Susan Altstatt: Artist's Statement


Western art was always about the frontier, that moveable edge between ordinary human life and wilderness. In the nineteenth century that edge crept steadily westward across The North American Continent, and artists followed, creating the iconic images which defined America, the Indians, the pioneers, the miners, the cowboys, the railroad men, right down to the stout-hearted adventurers in Model A Fords, getting their kicks on Route 66.

I was once asked if I could copy Charley Russell paintings. And indeed I could. It was very educational. I would love to paint exactly like Charley Russell. But I know that if I do now exactly what Russell or Remington or other early western painters did, my finished product will differ radically from theirs. They lived with the cowboys and Indians they painted. I don't. If I were to ape their subject matter, I would be dealing in nostalgia and anachronism. Nostalgia and anachronism are well liked, and easy to sell. But they are not what Russell and the others painted. They painted an era passing before their eyes.
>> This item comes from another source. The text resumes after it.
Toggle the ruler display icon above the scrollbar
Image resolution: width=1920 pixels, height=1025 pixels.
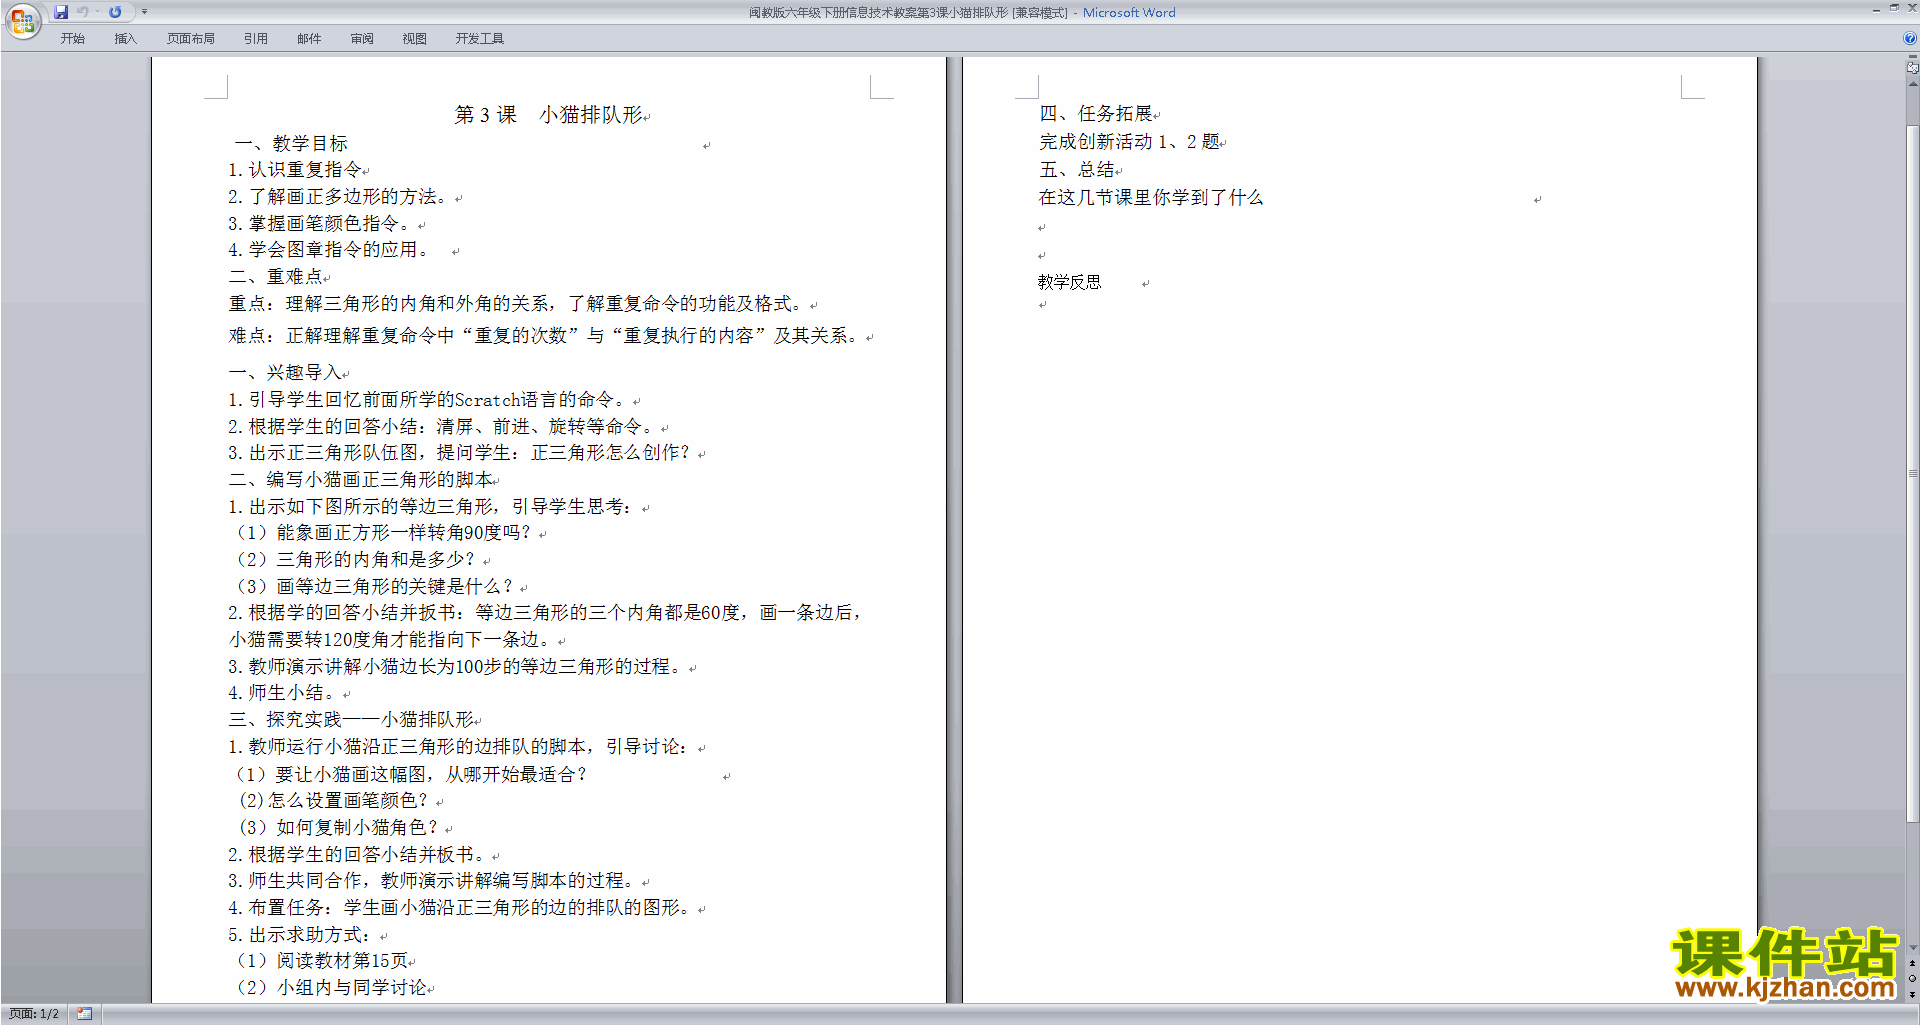pyautogui.click(x=1912, y=68)
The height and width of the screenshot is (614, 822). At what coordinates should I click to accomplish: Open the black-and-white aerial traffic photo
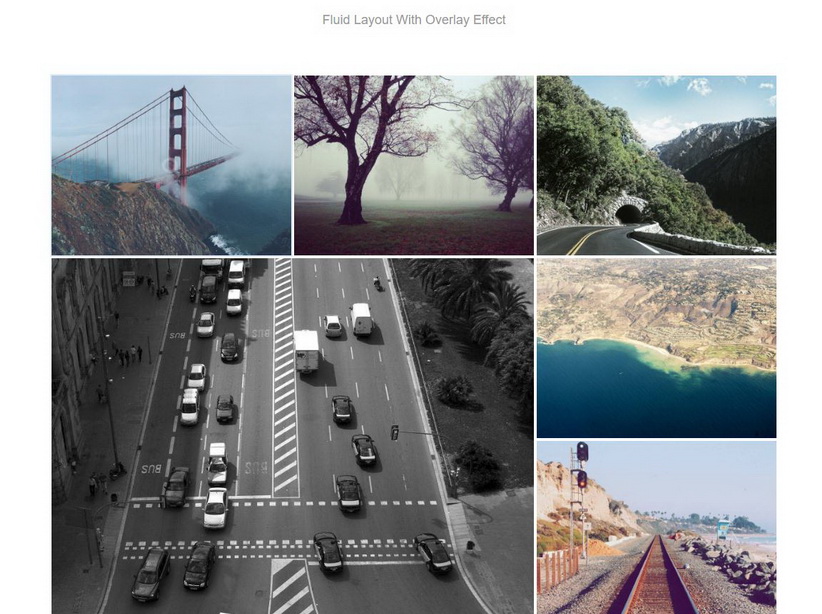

I determined that, as the impressionist Manet put it, "I am of my age, I must paint what I see". Eras are still passing in the 21st century west. Looking for the frontier is looking for America. I determined that I would go out to the deserts of California and Nevada, and paint only what I myself could see and photograph.

The desert is the most extreme form of wilderness. The California and Nevada deserts are now depopulated compared to what they were a hundred years ago. Changing times and economics have forced the miner, the cowboy and the Indian off the land. Trains no longer need to be watered and refueled, so the little towns along the track have withered. On the freeways which now span the desert, a driver can get from Las Vegas to Los Angeles nonstop. The frontier has receded. But it's still there.

In the desert, that old raw edge between humanity and wilderness is always visible and on the move. The desert is splendidly full of life and death. Life sings and blossoms, creeps and swarms in the desert. Death is everywhere as well. The desert takes everything apart. Sun, wind, rain, floods, and vandals, both two-and four-footed, all wear away at manifest destiny. Many of the old desert buildings (and old desert men) I have painted are no longer standing. That used to trouble me a lot. Now I realize, it's the name of the game. I am painting life, death, and the passage of time.